→ **DOCUMENT EXCERPT**:
## Start

My daughter dropped by Amazon and left a review of Your Silent Face.

I have copied and pasted it below.

Jackie was a first reader, providing encouragement and straightforward criticism while I worked on the book. Her feedback was huge.





“Reviewed in the United States on October 26, 2020

After a year of college, Stuart Page returns home to the senseless violence of the Eastside of Flint, more disenchanted and disoriented than ever before. Stuart’s need to sensationalize every interaction makes for an exhausting but endearing narrator — he’s a Ferris Bueller with none of the self-assurance. Prone to monologing, condescension, and self-aggrandizing, Stuart’s still a protagonist worth hearing out, as his starry-eyed poeticism & bleary-eyed narcotization are what ultimately allow him to grapple with the difficult questions so many of his Eastside peers skate around.

Your Silent Face is an adult coming-of-age story, as violent as it is tender, that tackles the improbability of the building (and preserving) a sense of self in a place that is designed to crush those who can’t or won’t assimilate. It’s a universal story, powerfully told, but key elements of Stuart’s internal struggle (an identity assembled through popular culture references, ever-present feelings of displacement, severed family ties, and the presence of the quizzical character “The Viking”, and more) make this a distinctly Native story; the first piece of Urban Native Fiction I have ever read. I look forward to more from this author and recommend his poetry on similar themes.

—Jackie Lane”

https://www.amazon.com/dp/B08HY7GVLC

*Scroll all the way down for a snippet from the novel.

## End

→ **DATASET EXTRACT**:
## Start

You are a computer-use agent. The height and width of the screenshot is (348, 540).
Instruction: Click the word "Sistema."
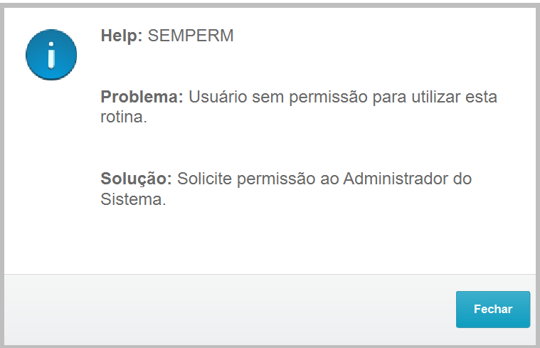tap(133, 199)
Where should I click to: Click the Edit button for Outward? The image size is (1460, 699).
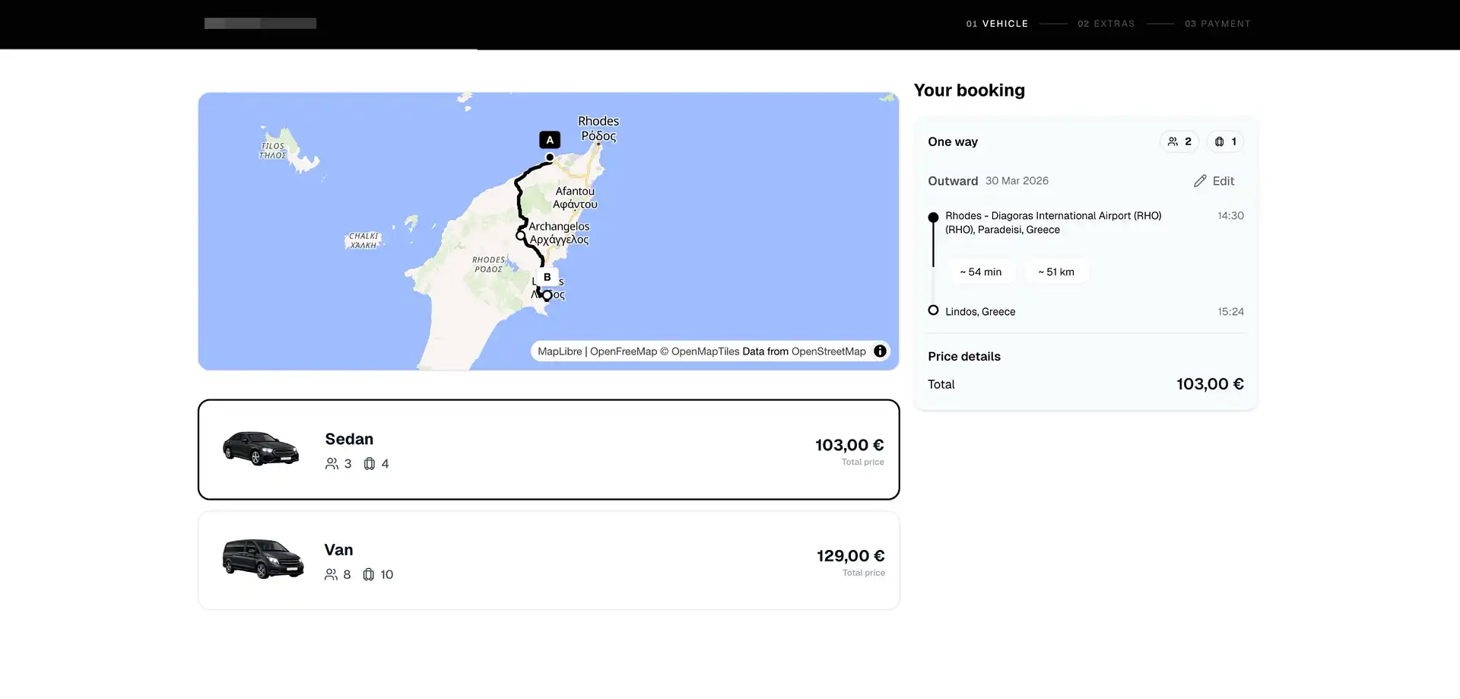point(1214,181)
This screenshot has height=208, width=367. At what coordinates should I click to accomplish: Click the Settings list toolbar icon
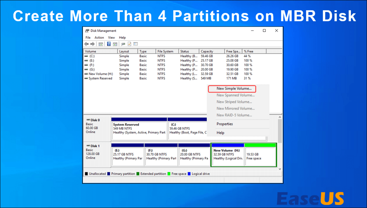[136, 44]
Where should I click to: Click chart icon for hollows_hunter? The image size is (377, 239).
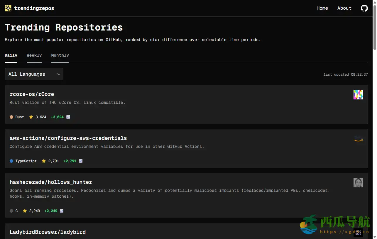point(62,211)
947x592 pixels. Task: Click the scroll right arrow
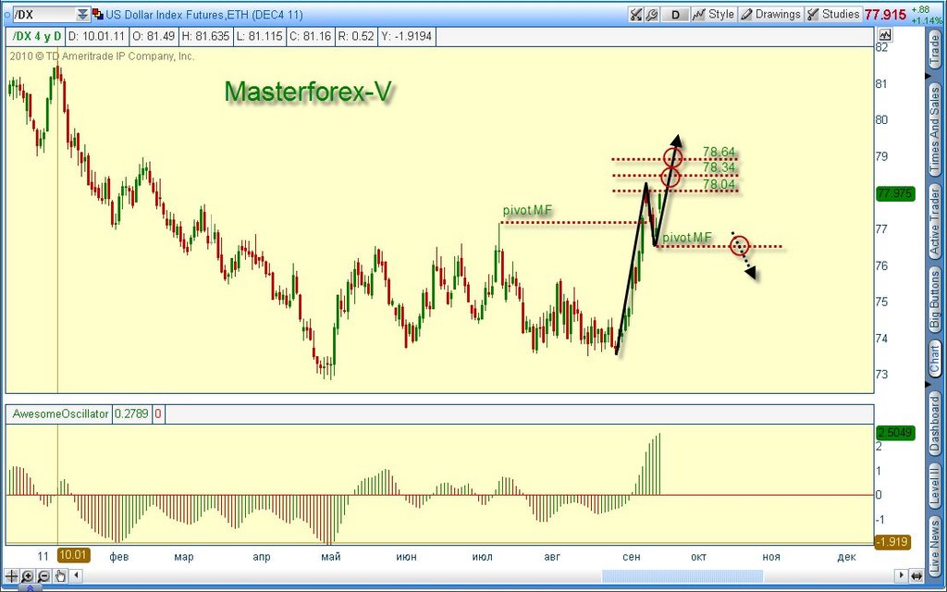tap(901, 575)
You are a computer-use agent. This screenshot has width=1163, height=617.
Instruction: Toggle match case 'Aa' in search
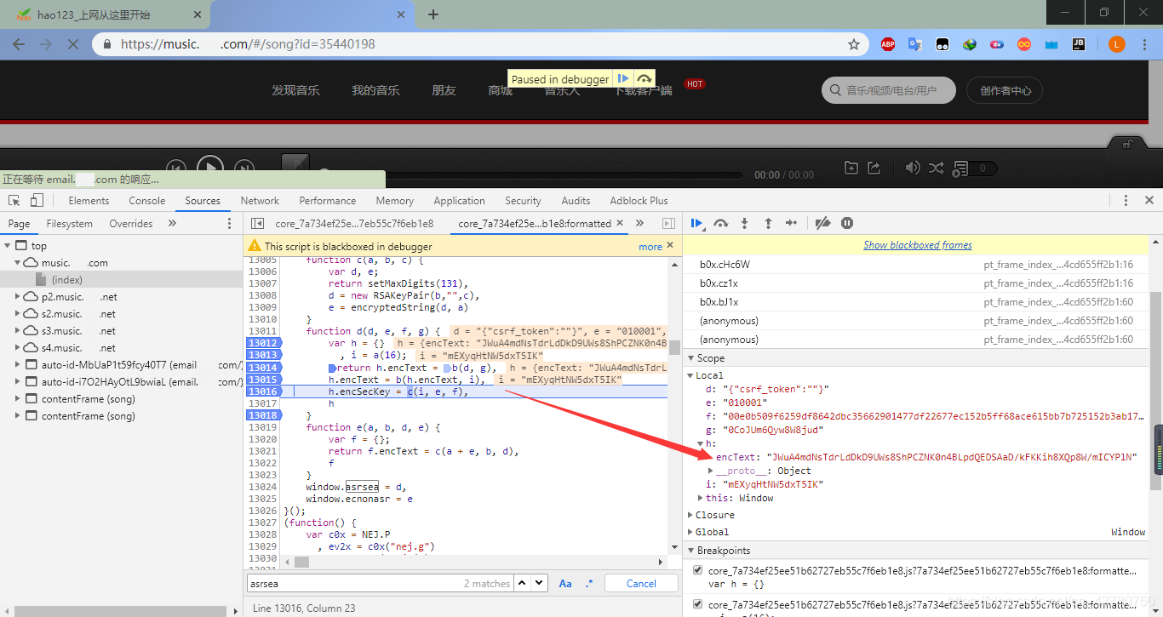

## End

→ **TASKS FOR THIS EXERCISE**:
a - From the post about Your Silent Face, extract the part that opens with the words containing "I have copied" and closes with "feedback was huge.".
b - In the post about Your Silent Face, where does Stuart Page return after a year of college?

→ **ANSWER SET**:
a -
I have copied and pasted it below.

Jackie was a first reader, providing encouragement and straightforward criticism while I worked on the book. Her feedback was huge.

b - He returns home to the Eastside of Flint.